**RAW DATA**
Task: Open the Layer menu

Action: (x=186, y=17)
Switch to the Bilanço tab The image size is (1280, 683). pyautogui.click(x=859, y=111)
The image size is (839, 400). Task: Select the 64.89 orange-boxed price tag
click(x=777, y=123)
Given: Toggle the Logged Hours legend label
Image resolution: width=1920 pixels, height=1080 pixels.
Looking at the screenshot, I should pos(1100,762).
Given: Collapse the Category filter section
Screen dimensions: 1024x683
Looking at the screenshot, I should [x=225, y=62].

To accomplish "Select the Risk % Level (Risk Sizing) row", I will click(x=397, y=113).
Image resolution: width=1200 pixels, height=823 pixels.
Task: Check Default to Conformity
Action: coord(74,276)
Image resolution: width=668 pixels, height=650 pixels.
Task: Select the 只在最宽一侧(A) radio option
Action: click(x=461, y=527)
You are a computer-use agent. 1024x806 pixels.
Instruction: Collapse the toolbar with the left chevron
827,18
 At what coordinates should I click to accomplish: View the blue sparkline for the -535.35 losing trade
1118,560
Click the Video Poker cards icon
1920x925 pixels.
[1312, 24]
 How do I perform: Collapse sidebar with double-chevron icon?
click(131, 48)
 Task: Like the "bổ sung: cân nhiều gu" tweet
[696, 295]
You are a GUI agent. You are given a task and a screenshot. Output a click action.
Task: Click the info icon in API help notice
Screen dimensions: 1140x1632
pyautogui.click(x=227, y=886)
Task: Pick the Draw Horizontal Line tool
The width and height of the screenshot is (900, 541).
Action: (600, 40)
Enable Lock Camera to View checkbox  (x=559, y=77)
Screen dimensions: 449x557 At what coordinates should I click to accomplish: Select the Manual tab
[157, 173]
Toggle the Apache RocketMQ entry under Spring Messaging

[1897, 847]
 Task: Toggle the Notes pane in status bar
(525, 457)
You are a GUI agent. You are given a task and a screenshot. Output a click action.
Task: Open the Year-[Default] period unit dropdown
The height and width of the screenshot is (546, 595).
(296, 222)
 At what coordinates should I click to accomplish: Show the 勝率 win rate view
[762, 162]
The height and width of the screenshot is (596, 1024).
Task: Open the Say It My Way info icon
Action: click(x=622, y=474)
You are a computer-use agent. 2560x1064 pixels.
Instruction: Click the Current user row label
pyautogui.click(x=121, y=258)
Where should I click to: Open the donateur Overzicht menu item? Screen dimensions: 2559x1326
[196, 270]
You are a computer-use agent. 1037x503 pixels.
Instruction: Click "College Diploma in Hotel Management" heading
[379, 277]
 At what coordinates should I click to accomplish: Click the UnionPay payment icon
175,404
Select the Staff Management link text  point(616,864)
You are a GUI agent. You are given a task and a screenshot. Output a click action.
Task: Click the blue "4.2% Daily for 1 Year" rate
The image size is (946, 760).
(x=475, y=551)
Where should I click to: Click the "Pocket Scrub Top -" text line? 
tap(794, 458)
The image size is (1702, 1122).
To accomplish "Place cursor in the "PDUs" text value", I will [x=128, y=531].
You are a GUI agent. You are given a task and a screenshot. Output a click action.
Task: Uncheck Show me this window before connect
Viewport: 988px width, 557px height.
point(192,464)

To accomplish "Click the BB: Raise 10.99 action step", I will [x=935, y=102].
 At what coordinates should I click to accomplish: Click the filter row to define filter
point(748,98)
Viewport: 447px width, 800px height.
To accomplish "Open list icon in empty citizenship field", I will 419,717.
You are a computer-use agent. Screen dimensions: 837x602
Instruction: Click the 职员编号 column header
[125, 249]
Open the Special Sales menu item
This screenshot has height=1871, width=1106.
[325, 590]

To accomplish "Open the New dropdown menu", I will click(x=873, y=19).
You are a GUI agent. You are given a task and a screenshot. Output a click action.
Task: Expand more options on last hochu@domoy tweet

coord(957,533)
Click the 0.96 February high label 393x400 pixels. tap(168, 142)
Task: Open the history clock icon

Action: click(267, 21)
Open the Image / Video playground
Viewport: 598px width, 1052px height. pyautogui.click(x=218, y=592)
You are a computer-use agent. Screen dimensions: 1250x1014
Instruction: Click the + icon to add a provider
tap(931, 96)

**PROBLEM DESCRIPTION**
Render the entries from the line containing "Select the Staff" through the line containing "point(192,464)" as a JSON list of strings, one string per line, omitting blank lines.

**WRITTEN REPLY**
[
  "Select the Staff Management link text  point(616,864)",
  "You are a GUI agent. You are given a task and a screenshot. Output a click action.",
  "Task: Click the blue \"4.2% Daily for 1 Year\" rate",
  "The image size is (946, 760).",
  "(x=475, y=551)",
  "Where should I click to: Click the \"Pocket Scrub Top -\" text line? ",
  "tap(794, 458)",
  "The image size is (1702, 1122).",
  "To accomplish \"Place cursor in the \"PDUs\" text value\", I will [x=128, y=531].",
  "You are a GUI agent. You are given a task and a screenshot. Output a click action.",
  "Task: Uncheck Show me this window before connect",
  "Viewport: 988px width, 557px height.",
  "point(192,464)"
]